Monday, March 16, 2009

Storage: Capsule and FlashDB

Capsule: An Energy-Optimized Object Storage System for Memory-Constrained Sensor Devices
Mathur et al.

FlashDB: Dynamic Self-Tuning Database for NAND Flash
Nath and Kansal

The topic of today's discussion was flash storage in wireless sensor networks. The class started by discussing some higher-level issues about storage on motes and about flash storage in general before digging into the specifics of the assigned papers. First, one person questioned the assumption that mote applications are write-intensive. His argument was that motes tend to have low duty cycles, so there is not too much data written after all. In response, one student suggested that the write-intensive classification is based on the read-write ratio instead of basing it on the frequency of writes.

Then, one person questioned the need for advanced storage primitives, such as queues or files, since in practice, most applications use only simple append-only logs. However, some motes store their configuration as files on flash, and filesystem provides a familiar storage abstraction for programmers. If motes supported a filesystem recognized by PC's, such as FAT, we would be able to just pull out an SD card and plug it to a laptop in order to access the data. However, implementing FAT on a mote can be quite challenging, so the network could have few more capable, FAT-enabled motes, which would gather data from other simpler motes.

We were also wondering why we would need a lot of storage on a mote. For example, if the application sampled two sensors every 20 minutes, producing 4 bytes each time, a 2 GB disk would be filled in approximately 20,000 years. Even in the case of data-intensive applications, it would take at least several months in order to fill the disk. Another concern that we discussed was pulling out data once it was collected, since it is effectively impossible to stream several gigabytes of data using the radio. Instead, the users should be able to send queries to motes and retrieve only the data they actually need, which justifies the need for indexes and structured storage in general.

Then, the topic of discussion changed to flash storage and its properties. Someone pointed out that a mote is inherently incapable of efficiently performing updates in place. In order to do so, it must read the entire block to memory before erasing it, which requires more memory than it is found on typical motes. The alternative is to copy the entire block elsewhere in the flash, erase the original block, and then copy it back while performing the requested changes on fly.

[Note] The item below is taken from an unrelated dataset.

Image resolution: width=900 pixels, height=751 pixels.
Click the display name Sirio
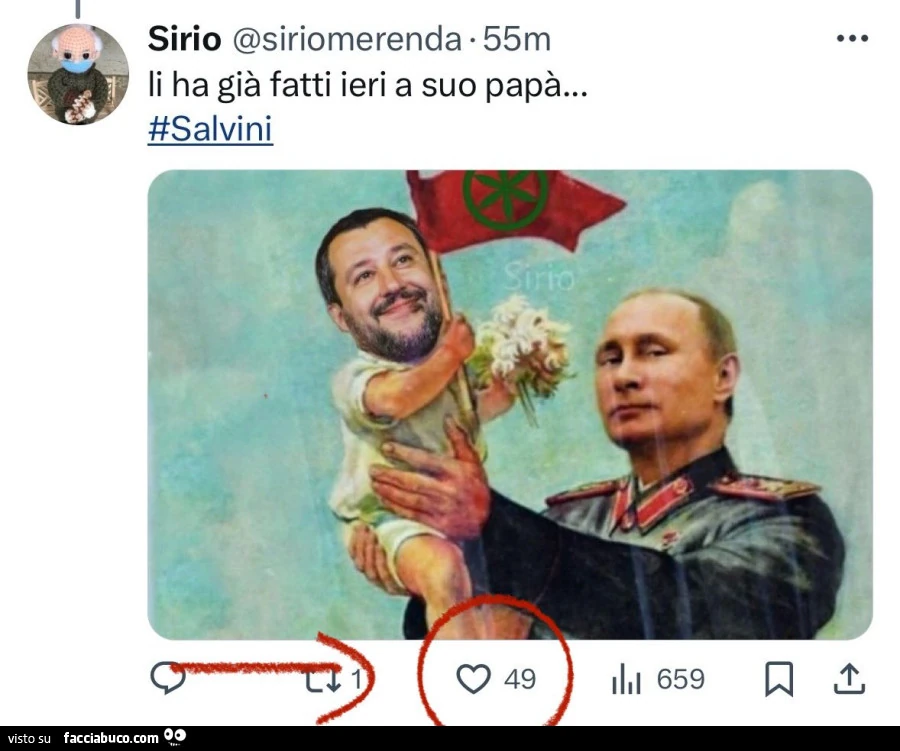pyautogui.click(x=184, y=40)
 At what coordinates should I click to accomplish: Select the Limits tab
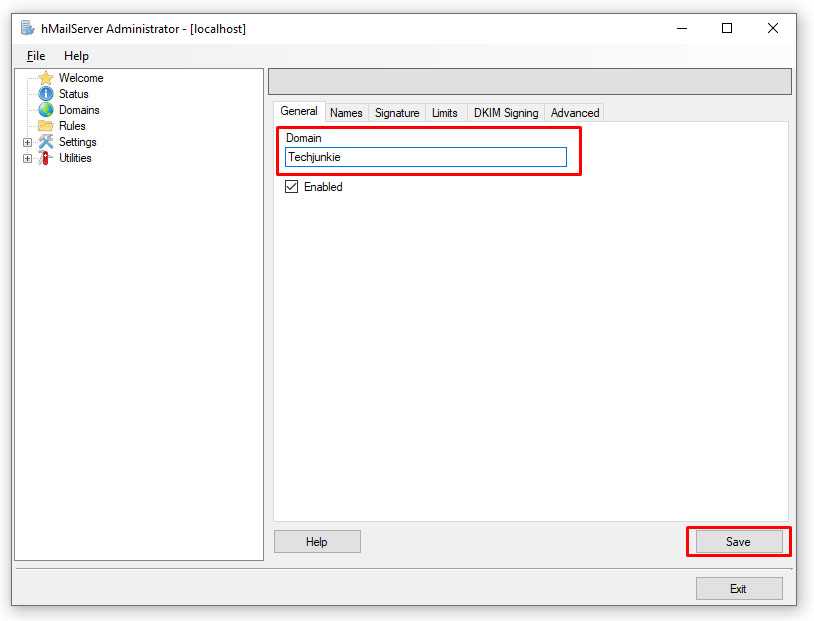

In flash, it is possible to turn 0's into 1's without having to erase the entire block. One person suggested that this could be leveraged to change already stored pointers to null pointers if we represent them as FFFF instead of 0000. Another student suggested that the application can leave some of the written data as 0‘s and update it in place later. However, we realized that this would not work, because the flash controllers do not expose the interface for performing such operations.

Finally, our attention turned to Capsule, the first paper assigned for today. The system uses log-structured storage, which seems to be the only reasonable storage model for motes. This approach works well for write-intensive applications at the cost of slow reads. For example, accessing the head of a queue requires the application to traverse it all the way from back to the front. On personal computers, this performance issue is addressed by using large buffers, but on motes, we do not have the luxury to do so.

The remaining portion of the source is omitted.